This is Part 2 of a two-part series. Read Part 1 here: https://dayakdaily.com/pusos-jar-part-i/

By Calvin Agau Jemarang and Louise Macul

WITHIN every object in the Sarawak Museum collection lies a human story waiting to be heard. The jar in this photograph (Fig 1) is on Level 5 of the Borneo Cultures Museum. Part I of this series told us about Pengulu Puso Abun, the man in the photograph. Part II brings us the story of the famed jar he so dearly holds onto in the photo. The jar is linked to many people back in time long before Puso came to own it. Like with all things in the Museum, there is a human connection—and sometimes not-so-human.

Figure 1: Puso Abun and his tajau limai (jar). The photo was taken in front of the Punan-Bah Klirieng on the museum grounds in 1963. © Sarawak Museum

In the 1970s, one of the co-authors of this article, Calvin Agau Jemarang grew up listening to many tales from his mother, aunties and uncles at his longhouse at Punan Sama, Belaga. This is where he heard of the famous Sekapan Penghulu Puso, who had a strong Punan lineage from his mother’s side of the family. Calvin was told that Puso was related to the great and mythical Belaga Punan Chief Galau.

The story of Puso’s jar begins with Galau. Calvin heard the story in the longhouse, but more than a decade before, Puso told the same story to Tom Harrisson when he donated the jar to the Sarawak Museum in 1963. The Kejaman and Lahanan tell other versions of the story from the same area in Belaga. So it all must be true, yes?

Once upon a time, a mysterious people lived at the headwaters of the mighty Rejang River. They called themselves Buau (genies), but the Punan called them otu julan (nine ghosts). They were fearsome human beings, capable of disappearing and re-appearing in an instance, at will.

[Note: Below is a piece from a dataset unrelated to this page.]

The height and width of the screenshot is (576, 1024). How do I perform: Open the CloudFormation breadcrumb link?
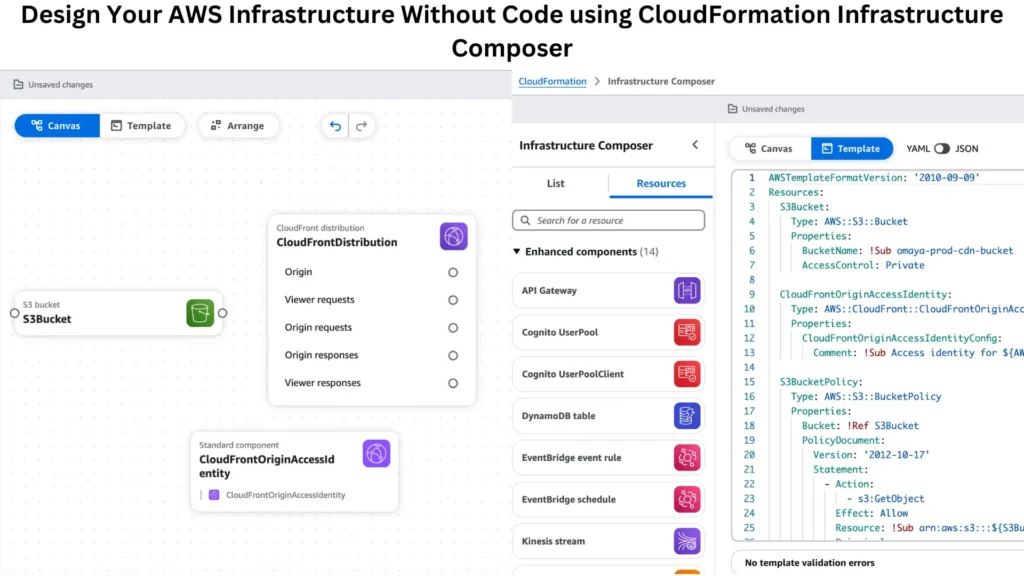(552, 81)
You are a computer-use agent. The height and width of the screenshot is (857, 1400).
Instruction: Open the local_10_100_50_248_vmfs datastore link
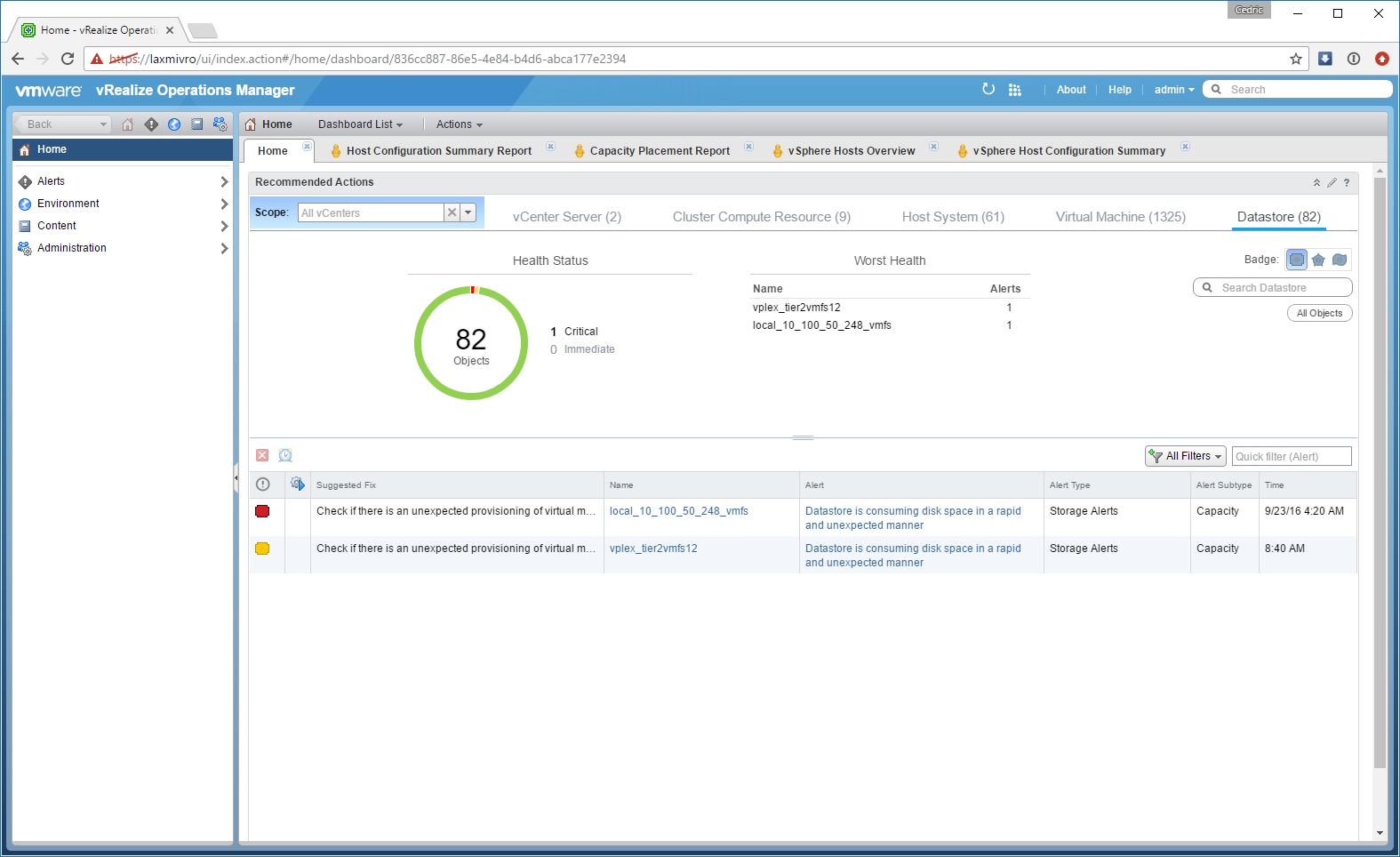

The Buau (otu julan in Punan; antu judan in Sekapan) headman was named Galau—a strong, feared, and respected man. However, Galau could also be charming, kind, helpful and well-liked by the people. It is said he was directly related to Mikuong Bungulan from which all the Punan in the Rejang River trace their origin.

One morning, Galau went hunting in the forest. Before he left, he told his family he would return by midday, so they expected him then. However, it was well past noon, and Galau was nowhere to be seen. His family, nonetheless, was not worried—at first. Then, it became late afternoon, and still no Galau to be seen. They became restless.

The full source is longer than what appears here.